# Some data:

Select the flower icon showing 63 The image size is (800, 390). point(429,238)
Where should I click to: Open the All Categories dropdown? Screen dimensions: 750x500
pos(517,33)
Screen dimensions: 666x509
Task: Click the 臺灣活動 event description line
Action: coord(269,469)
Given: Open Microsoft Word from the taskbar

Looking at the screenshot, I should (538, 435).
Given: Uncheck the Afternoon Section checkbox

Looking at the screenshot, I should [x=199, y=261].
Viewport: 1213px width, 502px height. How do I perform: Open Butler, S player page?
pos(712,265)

==

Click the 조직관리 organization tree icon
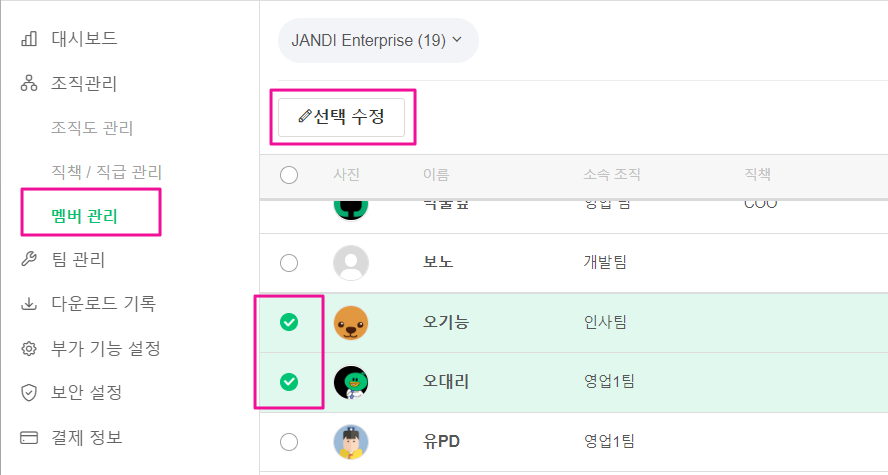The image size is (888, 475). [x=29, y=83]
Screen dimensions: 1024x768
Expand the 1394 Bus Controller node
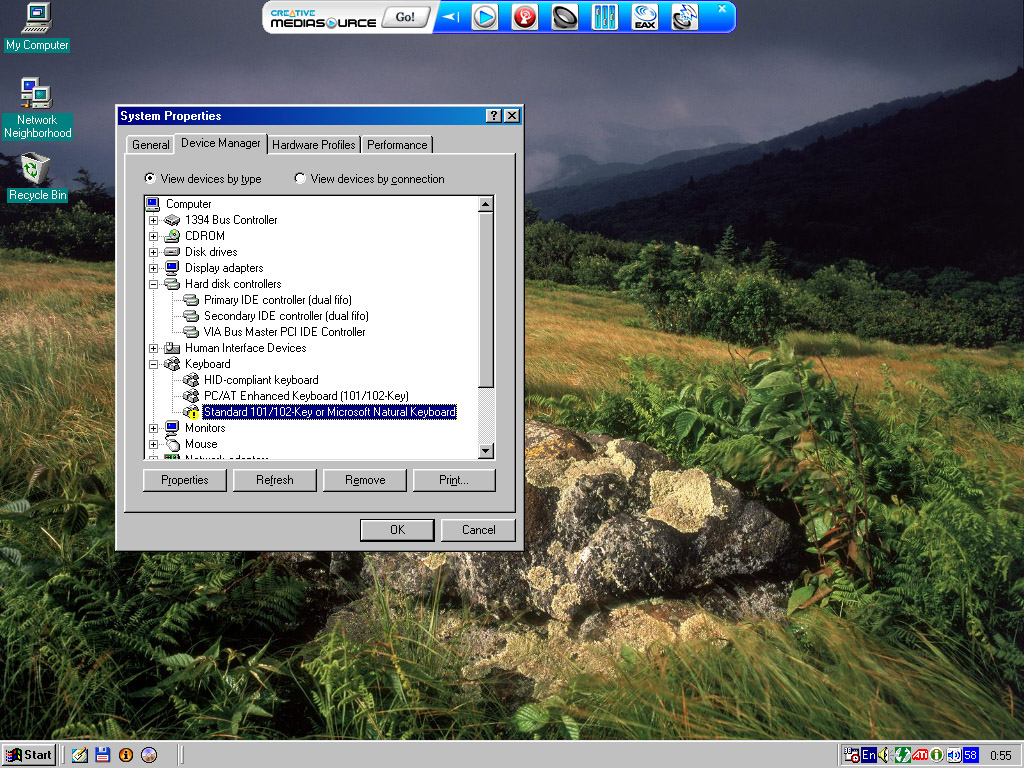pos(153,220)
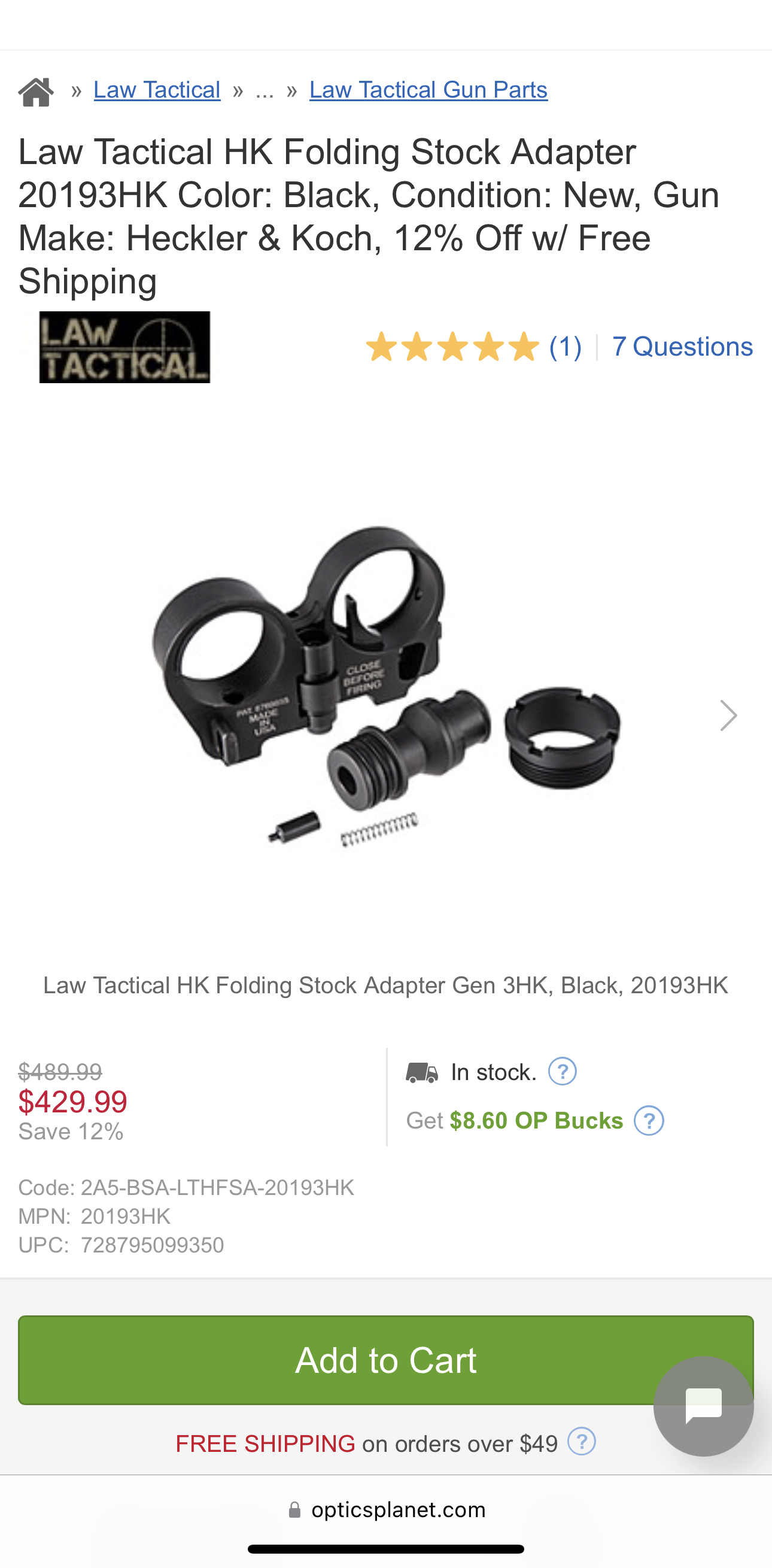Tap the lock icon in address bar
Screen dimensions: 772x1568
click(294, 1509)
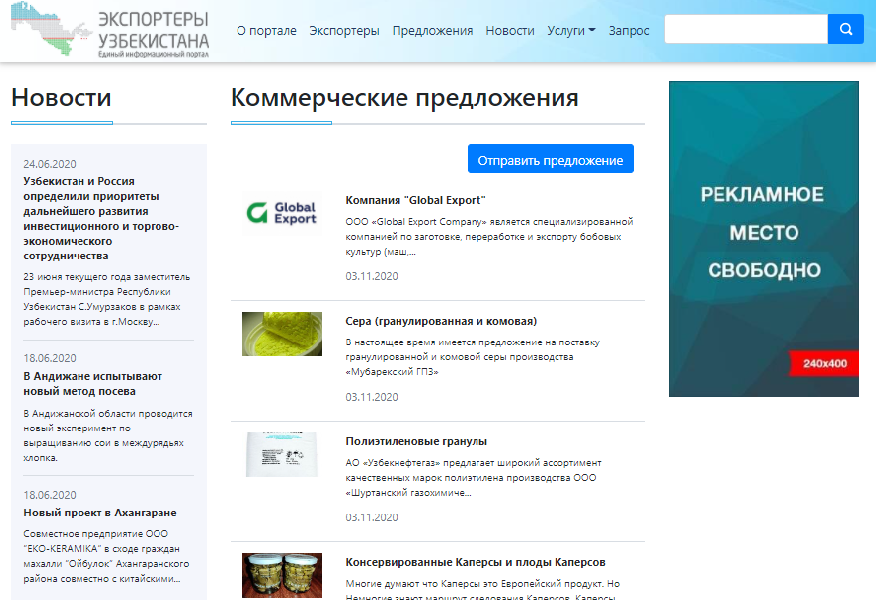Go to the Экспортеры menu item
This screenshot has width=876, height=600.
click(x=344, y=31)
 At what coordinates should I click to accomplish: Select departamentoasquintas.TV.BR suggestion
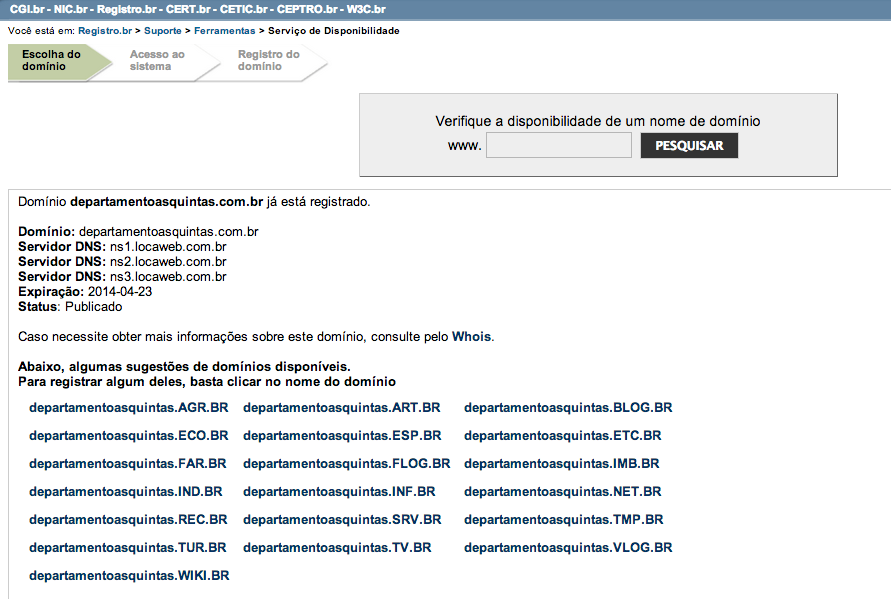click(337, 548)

==

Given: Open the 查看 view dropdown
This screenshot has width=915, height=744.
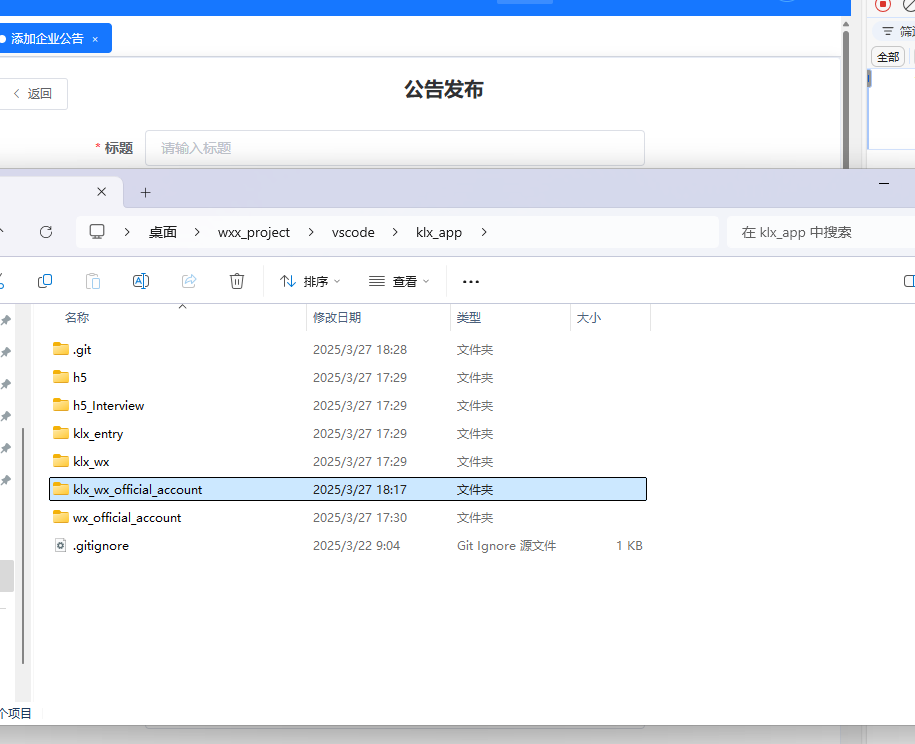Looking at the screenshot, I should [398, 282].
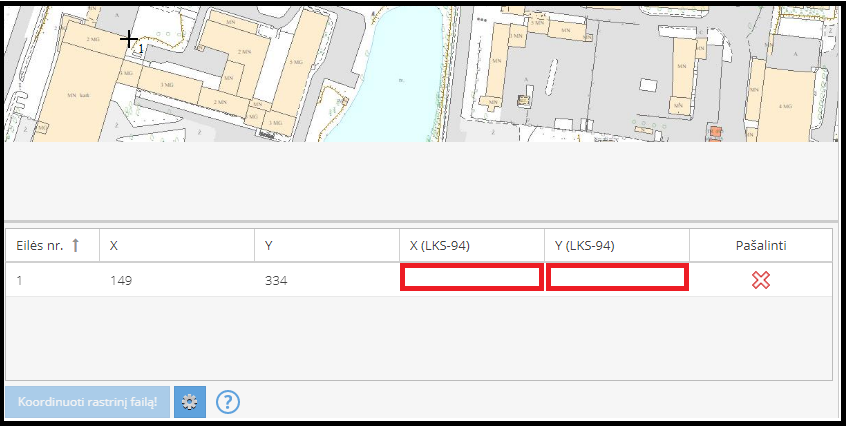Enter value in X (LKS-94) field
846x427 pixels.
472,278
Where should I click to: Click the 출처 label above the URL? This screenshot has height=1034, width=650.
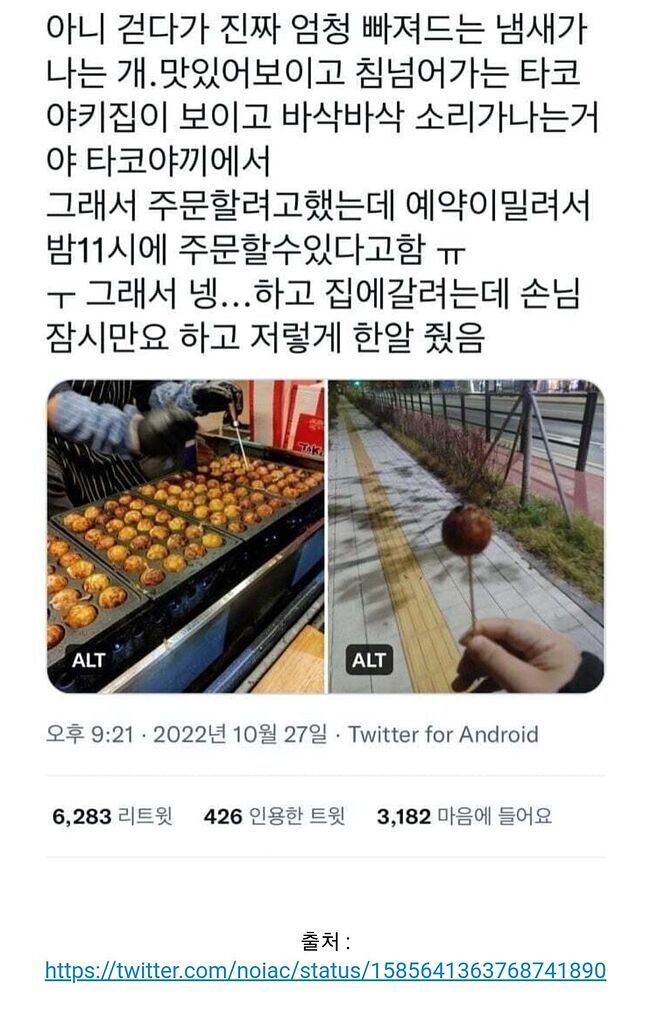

# The problem:
Please copy out, character for character, everything from the line containing "Where should I click to: Open" down to the line containing "pos(712,265)", both of those lines included.

# Output:
Where should I click to: Open the All Categories dropdown? Screen dimensions: 750x500
pos(517,33)
Screen dimensions: 666x509
Task: Click the 臺灣活動 event description line
Action: coord(269,469)
Given: Open Microsoft Word from the taskbar

Looking at the screenshot, I should (538, 435).
Given: Uncheck the Afternoon Section checkbox

Looking at the screenshot, I should [x=199, y=261].
Viewport: 1213px width, 502px height. How do I perform: Open Butler, S player page?
pos(712,265)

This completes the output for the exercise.